▶ **Texte extrait**:

Reconvertir les friches, vite !
Les friches constituent un gisement foncier de plus en plus stratégique, tant pour des raisons de sobriété que de transition écologique. Pour accélérer leur reconversion, le LIFTI vient de publier un guide pratique à l’intention des porteurs de projet et des propriétaires, et de tous les acteurs de la filière foncier-aménagement-immobilier.
Laurent Galdemas est le président d’EODD Ingénieurs conseils, ainsi que du Syndicat national des bureaux d’études environnement énergie (SN2E). Au sein du LIFTI (Laboratoire d’initiatives foncières et territoriales innovantes), il s’investit dans l’animation du comité pour l’économie circulaire du foncier. Il a piloté la réalisation du Guide pratique de la reconversion des friches.
Pourquoi ce guide et comment a-t-il été élaboré ?
Ce guide a été élaboré par le LIFTI, le fonds de dotation dédié à la question foncière, auquel EODD et d’autres entreprises telles qu’Adequation participent activement. À travers les contributions de membres actifs de LIFTI, acteurs publics et privés, ce guide propose une approche transversale de la question foncière, sous les angles stratégique et opérationnel.
Le foncier est la matière première de l’aménagement de nos territoires, et cette ressource finie est, par essence, épuisable. S’impose donc l’exigence de sobriété foncière car, même si la France peut sembler «riche » en la matière, avec 10 % environ de l’espace métropolitain artificialisé, il faut préserver les espaces agricoles pour l’autosuffisance alimentaire et les espaces naturels pour protéger la biodiversité. Il n’est pas le seul, mais le modèle d’aménagement choisi pour spatialiser nos usages conditionne directement, et à long terme, notre capacité à lutter contre le réchauffement climatique.
Comment réinvestir ces friches pour limiter l’étalement urbain ? Certes, on ne va pas satisfaire tous nos besoins de foncier à partir des seules friches. Mais c’est quand même un levier considérable, dans lequel on peut trouver beaucoup de réponses. C’est ce qui a conduit le LIFTI à se saisir de ce projet de guide. Une douzaine d’experts ont croisé leurs visions, débattu et échangé dans l’intention de faire un guide qui soit différent de ceux qui existent déjà, en étant résolument transversal et pluridisciplinaire.
Qu’est-ce au juste qu’une friche ?
Dès 2019, LIFTI a proposé une définition juridique de la friche, reprise en partie par la loi Climat et résilience et inscrite dans le Code de l’urbanisme : « On entend par « friche » tout bien ou droit immobilier, bâti ou non bâti, inutilisé et dont l’état, la configuration ou l’occupation totale ou partielle ne permet pas un réemploi sans un aménagement ou des travaux préalables. »

▶ **Consignes**: D'après le texte sur la reconversion des friches, quelle proportion de l'espace métropolitain français est artificialisée ?

[Entrées de données enregistrées]
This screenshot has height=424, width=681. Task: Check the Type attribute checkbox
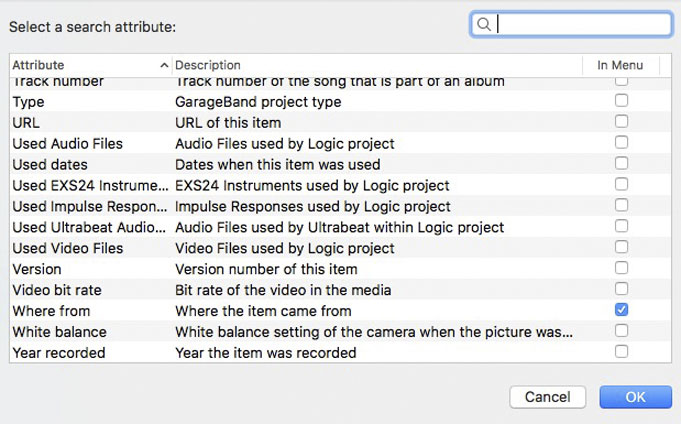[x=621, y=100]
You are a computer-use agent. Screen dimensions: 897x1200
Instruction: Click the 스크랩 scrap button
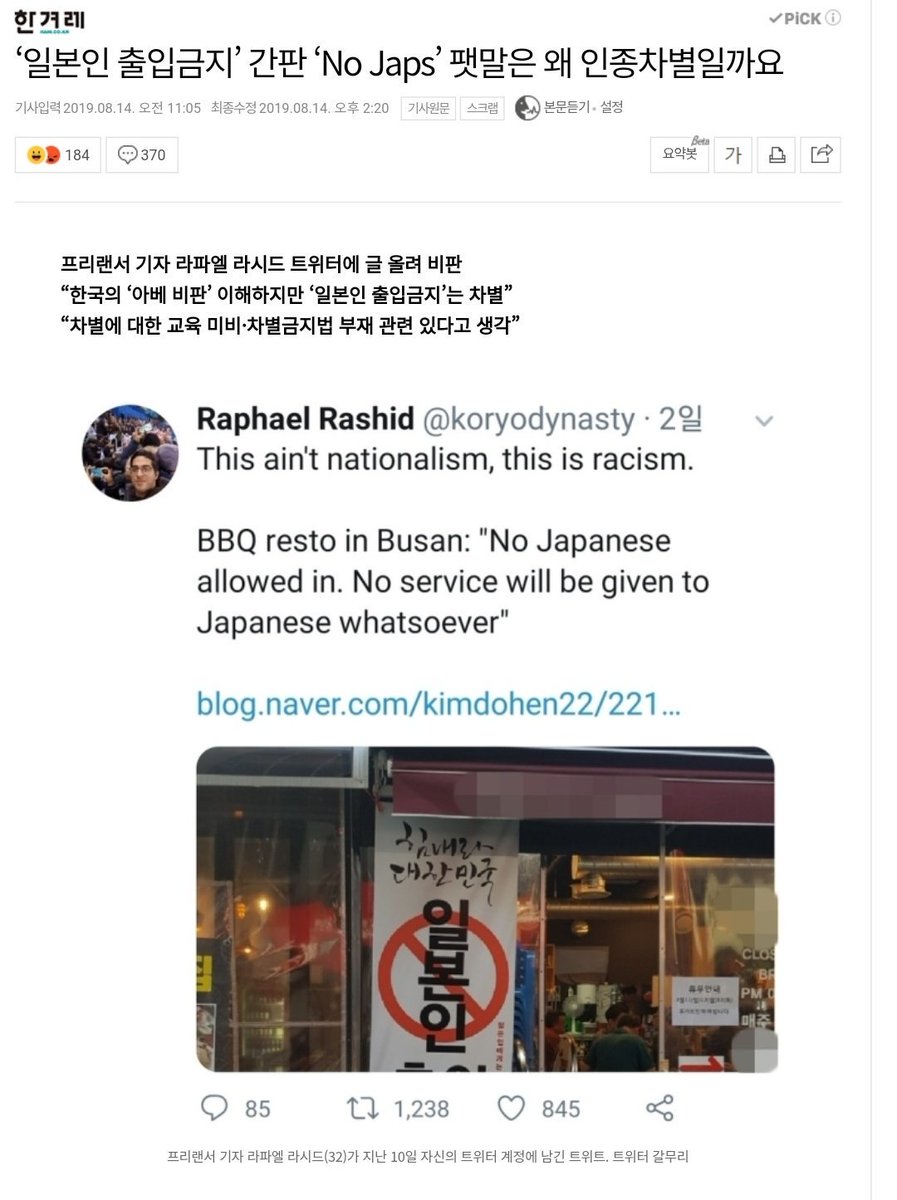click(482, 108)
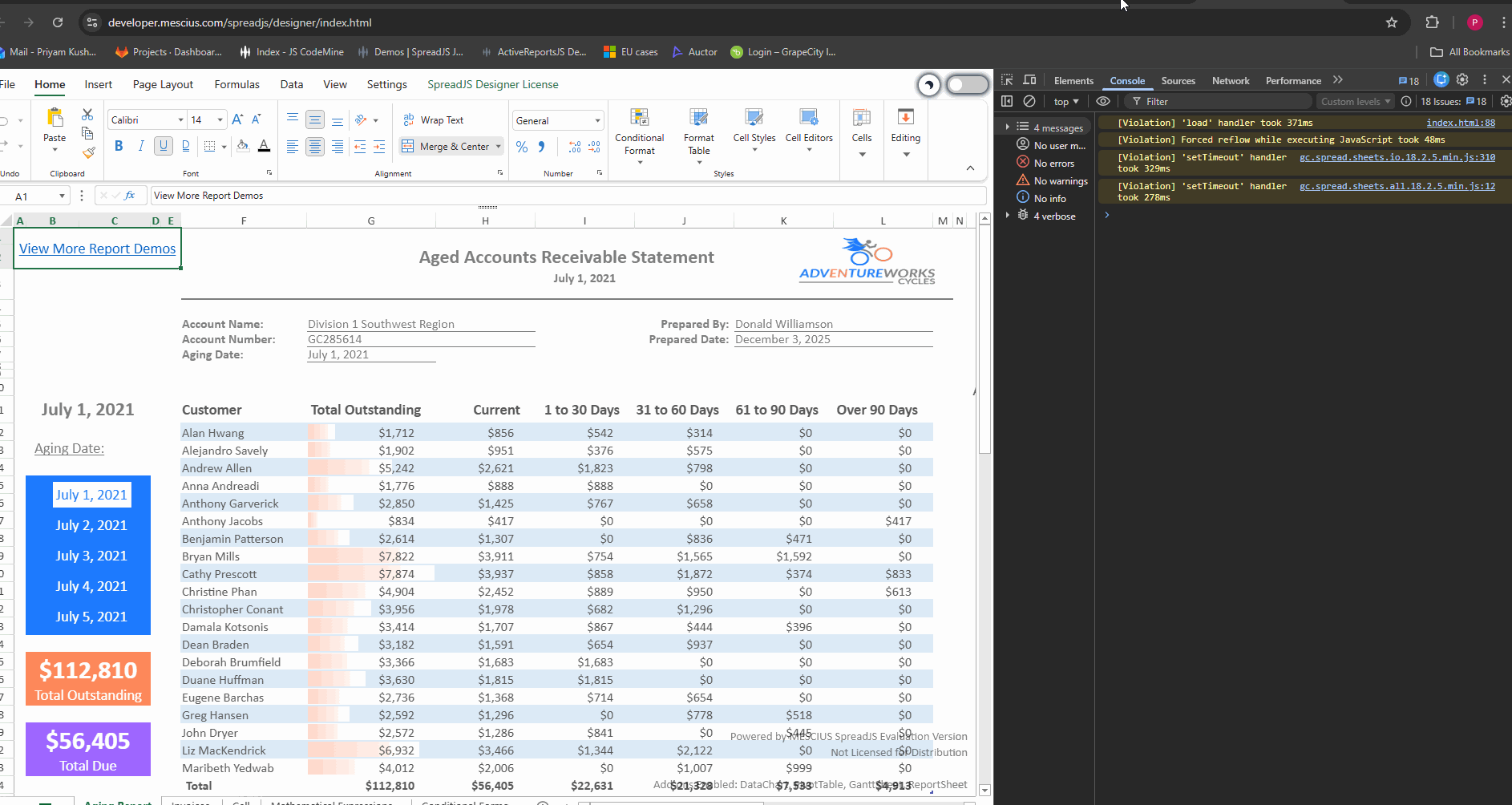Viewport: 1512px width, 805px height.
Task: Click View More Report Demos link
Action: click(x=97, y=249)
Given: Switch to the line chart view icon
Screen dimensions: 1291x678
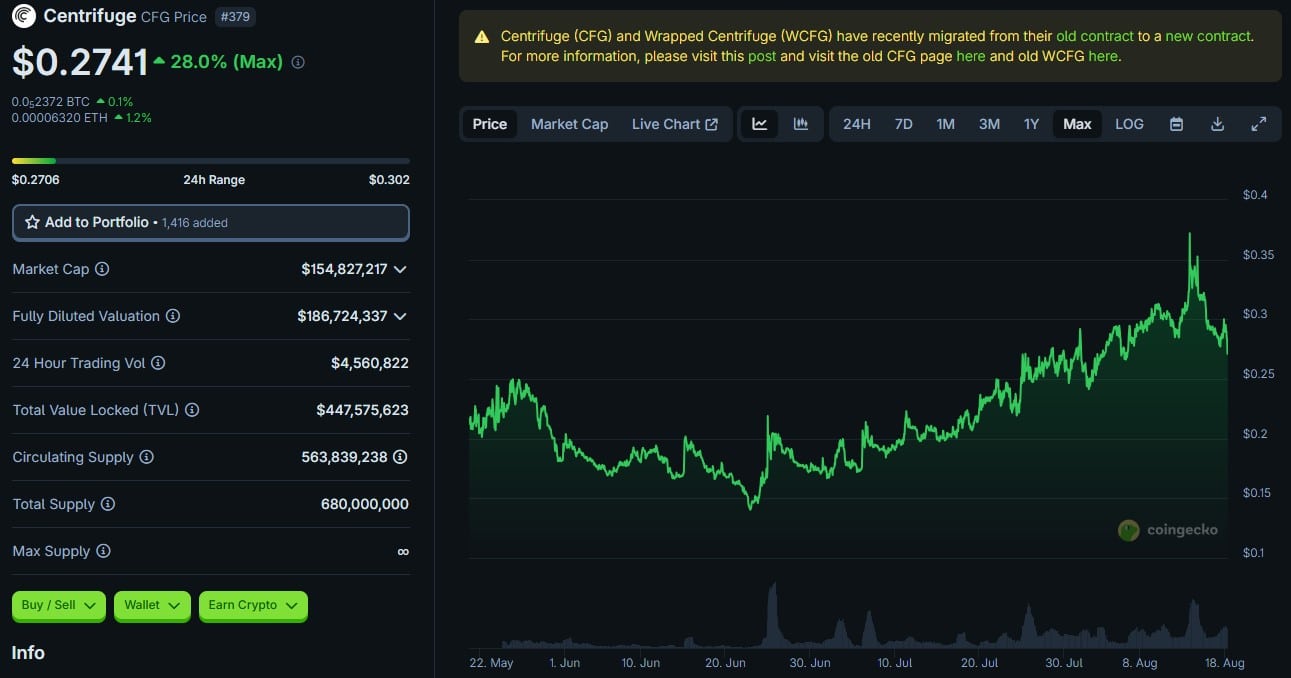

▶ **Résultat attendu**: Environ 10 % de l'espace métropolitain est artificialisé.